Five years later, the bar for quality rose further when respected gourmet chef Per Brun entered the business. He bought an existing bakery and started to sell a sourdough wheat bread made entirely without yeast, which was very unusual at that time. Brun had developed the recipe over several years at his gourmet restaurant before entering the bakery business and causing a stir. His bread cost three to four times more than regular bread.
But it was also much tastier. His bakery, Emmerys, grew into a small chain focusing on gourmet-style bread and cakes. It became very successful in Copenhagen as the first gourmet bakery chain, and its 100% sourdough wheat bread was perhaps its greatest success. This seemed to inspire Ole Kristoffersen at Lagkagehuset. He began offering a version with a fraction of yeast added to the sourdough. This yielded a similar quality and was favoured by many customers.
It is tempting to draw a parallel to Viggo Schulstad’s transforming of the rye bread tradition. Just as Schulstad eliminated the sour taste and gained enormous success, so did Kristoffersen’s bread, less sour than that of Emmery’s. By then, the bakery landscape in Denmark had changed. The 3,800 bakeries that flourished in the 1960s had dropped, by the 1990s, to just 800 shops. The losers were the old-fashioned bakeries that relied on industrial ready-made mixes, and the winners were the small, new, gourmet-style bakeries.
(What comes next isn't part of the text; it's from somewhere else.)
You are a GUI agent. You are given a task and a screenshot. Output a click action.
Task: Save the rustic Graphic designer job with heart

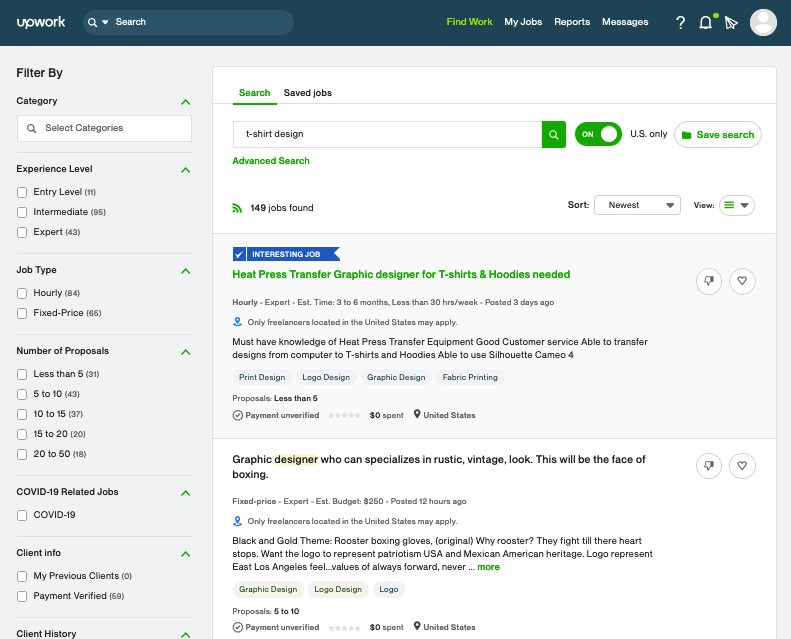pos(742,466)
Gastronomic entrepreneur Claus Meyer, the co-founder of the restaurant Noma, also entered the bakery business and helped raise the level of bread quality. He was active in Copenhagen where most of the new bread action took place. But out in the provinces, in South Jutland, a baker named Steen Skallebæk gained attention by operating a very successful local bakery that was comparable to Ole Kristoffersen’s Lagkagehuset in Copenhagen.
In 2008 Ole Kristoffersen and Steen Skallebæk decided to join forces. While the elite-oriented chain Emmerys suffered bankruptcy and was restructured, Ole and Steen were successful with a style that was less geared toward the elite class but still outclassed the average Danish bakery.
They seemed to have found the perfect recipe for growth as they embarked on an extensive expansion that as per 2020 has reached most parts of Denmark with 103 outlets. They helped lift bread quality remarkably, not only in the big cities but also in smaller towns, something no one had done previously. In 2016 Lagkagehuset, under the new brand Ole & Steen, expanded first to London and then to New York, successfully introducing Danish rye bread as well as pastries and smørrebrød.
There have been several attempts by Danes to go abroad and establish authentic bakeries or smørrebrød restaurants, but few have succeeded. With years of success selling rye bread and smørrebrød, Ole & Steen are the first to prevail in this regard.
Lagkagehuset raised the bar for quality bread all over Denmark, but since then, new leaders have emerged, like Batting Bakery, Juno the Bakery, Lille Bakery and, recently, Hart Bageri.
Hart Bageri is run by Richard Hart – former head baker at famous American bakery Tartine in San Francisco – and backed by Noma co-founder René Redzepi as co-owner. Most of these new bakeries are run by chefs, several of whom are Noma alumni. This is a good indicator of the strong forces that have joined the Danish bakery revolution and developed the trade over the last 30 years.